I guess I'm not like most people.

You see, Mondays are the same as every other school day to me. I just don't see a difference. It's true that I have to wake up early and walk to school, but I don't mind school. I'd go as far to say that I even like it most days.

Waking up on a school day with a smile is an average occurrence for me. I don't know why I wake up happy, especially since it's 5:15 in the morning. I guess I'm just ecstatic to be around so many people, even if I don't talk to them. Or maybe it's because I get to see him.

My heart pounds rapidly as I jog to the kitchen, paying special attention not to fall to the ground. After I eat, I again challenge myself to what I have dubbed the "step challenge". Then, upon entering my room, I go to my walk-in closet, grab a pair of dark jeans and a plain red t-shirt, and change. I skip to the bathroom, the smile on my face growing the closer it gets time to leave. Once my teeth are brushed and my hair is in a side braid, I grab everything I'll need for school and slip on my tennis shoes.

Closing and locking the door behind me, I begin my long journey to school. The walk itself takes about an hour and a half, hence the reason why I start it at six o'clock. Our town's only school begins at eight every morning, so I could leave at a later time and still be fine, but then I would have to give up walking with him. That's a horrendous idea. I thought to myself.

I remember the first time I glimpsed the "him" that overtakes my thoughts.
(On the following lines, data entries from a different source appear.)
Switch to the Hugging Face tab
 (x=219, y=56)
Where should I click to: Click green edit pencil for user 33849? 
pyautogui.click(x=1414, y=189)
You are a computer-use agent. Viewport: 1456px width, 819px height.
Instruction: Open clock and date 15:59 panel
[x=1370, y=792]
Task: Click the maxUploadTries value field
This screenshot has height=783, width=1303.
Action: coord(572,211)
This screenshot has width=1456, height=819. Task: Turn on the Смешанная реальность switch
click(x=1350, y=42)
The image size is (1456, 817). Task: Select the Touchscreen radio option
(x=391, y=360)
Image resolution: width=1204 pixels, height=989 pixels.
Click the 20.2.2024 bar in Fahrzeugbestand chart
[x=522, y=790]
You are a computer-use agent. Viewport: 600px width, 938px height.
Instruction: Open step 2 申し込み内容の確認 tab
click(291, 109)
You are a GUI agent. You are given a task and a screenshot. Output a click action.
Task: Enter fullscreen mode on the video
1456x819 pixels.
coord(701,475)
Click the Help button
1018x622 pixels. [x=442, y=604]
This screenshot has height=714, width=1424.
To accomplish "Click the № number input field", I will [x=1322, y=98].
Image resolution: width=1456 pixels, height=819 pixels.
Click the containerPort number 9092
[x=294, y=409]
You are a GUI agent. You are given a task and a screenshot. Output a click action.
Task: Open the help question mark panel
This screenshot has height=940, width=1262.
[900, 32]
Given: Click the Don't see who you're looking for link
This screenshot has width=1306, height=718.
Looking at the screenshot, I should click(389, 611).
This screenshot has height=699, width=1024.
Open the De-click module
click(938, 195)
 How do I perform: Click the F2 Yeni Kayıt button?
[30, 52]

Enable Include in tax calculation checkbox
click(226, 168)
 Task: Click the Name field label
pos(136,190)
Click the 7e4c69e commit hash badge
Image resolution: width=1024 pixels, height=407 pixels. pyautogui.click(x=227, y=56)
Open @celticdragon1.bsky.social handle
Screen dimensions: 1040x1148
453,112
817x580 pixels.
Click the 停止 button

It was when my family moved to this small, everyone-knows-everyone town. I was about eight or nine years old, and he was in my class. I never payed much attention to him then; I didn't really become friends with many people, especially not guys.

However, when rumors started spreading about him in high school, it was impossible not to know him, his reputation, and his possible criminal tendencies. So, I finally put a name to an unknown face: Ace Lancaster, the sheriff's son. A strange name for an equally strange boy. Though, I suppose based off of the rumors he can be a wild card sometimes. But they're rumors, speculation, the fantasies of girls with a liking to bad boys.

That was the first time I had heard of him, but that wasn't even close to the time I first met the bad boy. No, our meeting came when I was sixteen, almost seventeen, which was about a year ago. It was a few months after the night that scarred me, and we met in the most coincidental way: I was walking to school.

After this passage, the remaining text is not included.